**Questions:**
1. Output the section of the TCGA cloud analysis text from "In this seminar" up to and including "and compliant manner.", copied word for word.
2. Answer these questions from the TCGA cloud analysis text:
(a) Which institute funded the Seven Bridges Cancer Genomics Cloud pilot?
(b) How many clinical and biospecimen properties can the query engine search?
(c) What kind of permissions model allows transparent collaboration?

**Text passage:**
%%

Scalable, Collaborative, Reproducible, and Extensible Analysis of TCGA Data in the Cloud
The Seven Bridges Cancer Genomics Cloud pilot is one of three pilot projects funded by the National Cancer Institute. The overarching goal of the project is to explore how co-localizing large genomics datasets, like The Cancer Genome Atlas, with dynamic compute infrastructure to analyze them, can make learning from these data faster, and ultimately enable precision medicine.
In this seminar we’ll highlight four guiding principles that have driven development of the Seven Bridges CGC:
Making data available isn’t enough to make it usable: We’ve built a dynamic query engine that allows fast search of more than 140 clinical and biospecimen properties to enable finding interesting TCGA data faster and easier. Importantly, data are immediately available for analysis at scale using both pre-defined and custom workflows.
The best science happens in teams: A fine-grained permissions model allows transparent collaboration; in a secure and compliant manner.

%%

**Supplied information:**

%%

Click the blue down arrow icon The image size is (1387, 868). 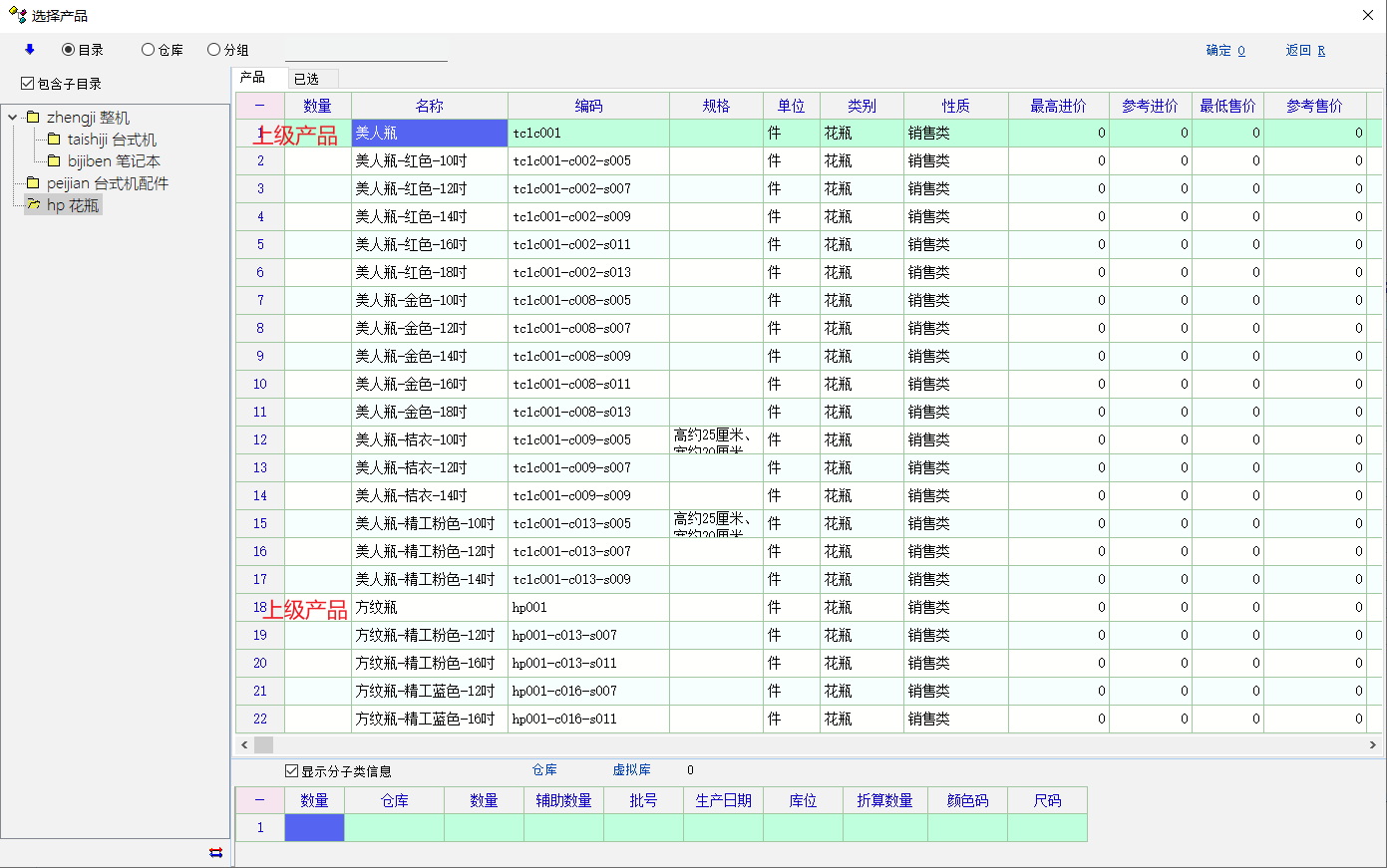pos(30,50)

%%
%%

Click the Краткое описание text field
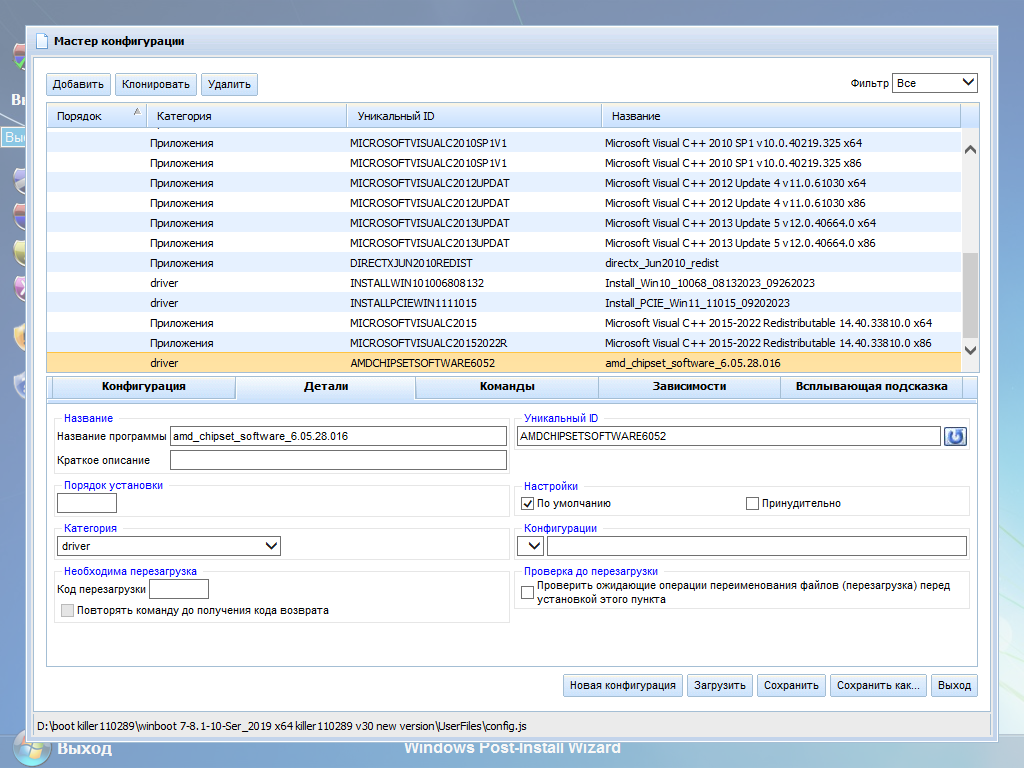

%%
%%

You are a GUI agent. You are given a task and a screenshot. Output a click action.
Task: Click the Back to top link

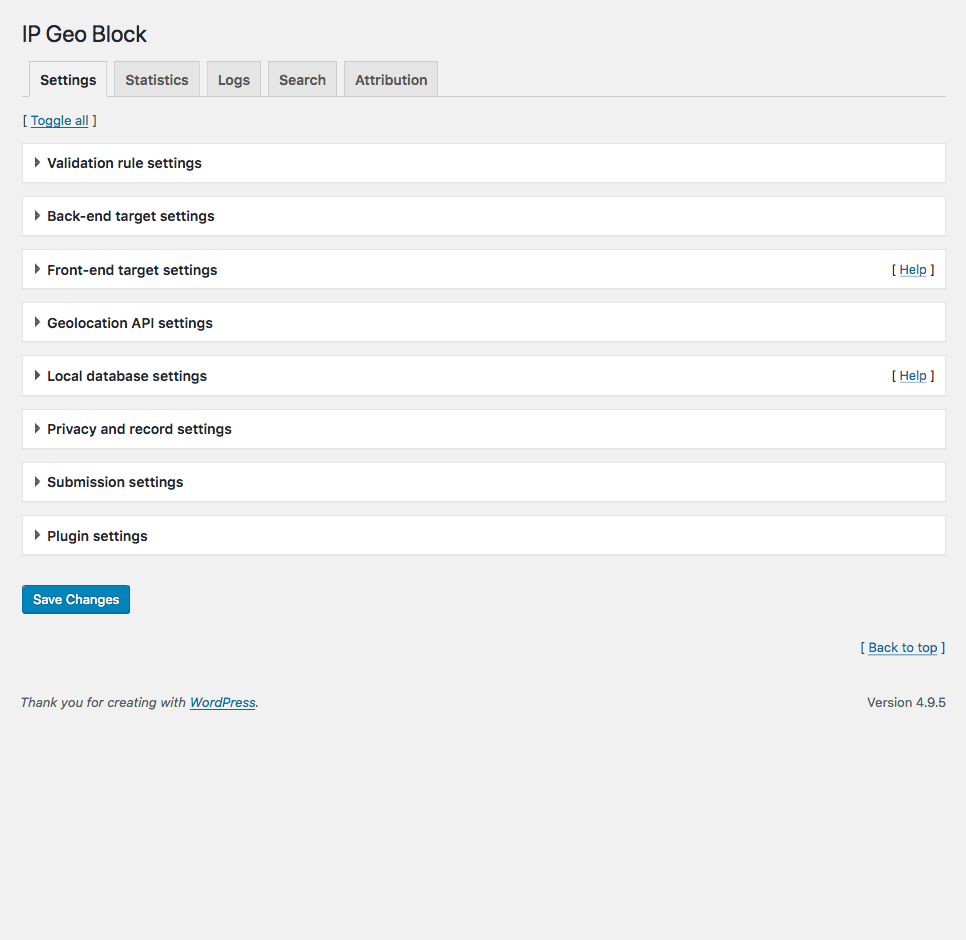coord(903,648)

%%

**Task-by-task solutions:**
1.
In this seminar we’ll highlight four guiding principles that have driven development of the Seven Bridges CGC:
Making data available isn’t enough to make it usable: We’ve built a dynamic query engine that allows fast search of more than 140 clinical and biospecimen properties to enable finding interesting TCGA data faster and easier. Importantly, data are immediately available for analysis at scale using both pre-defined and custom workflows.
The best science happens in teams: A fine-grained permissions model allows transparent collaboration; in a secure and compliant manner.

2.
(a) The National Cancer Institute.
(b) More than 140.
(c) A fine-grained permissions model.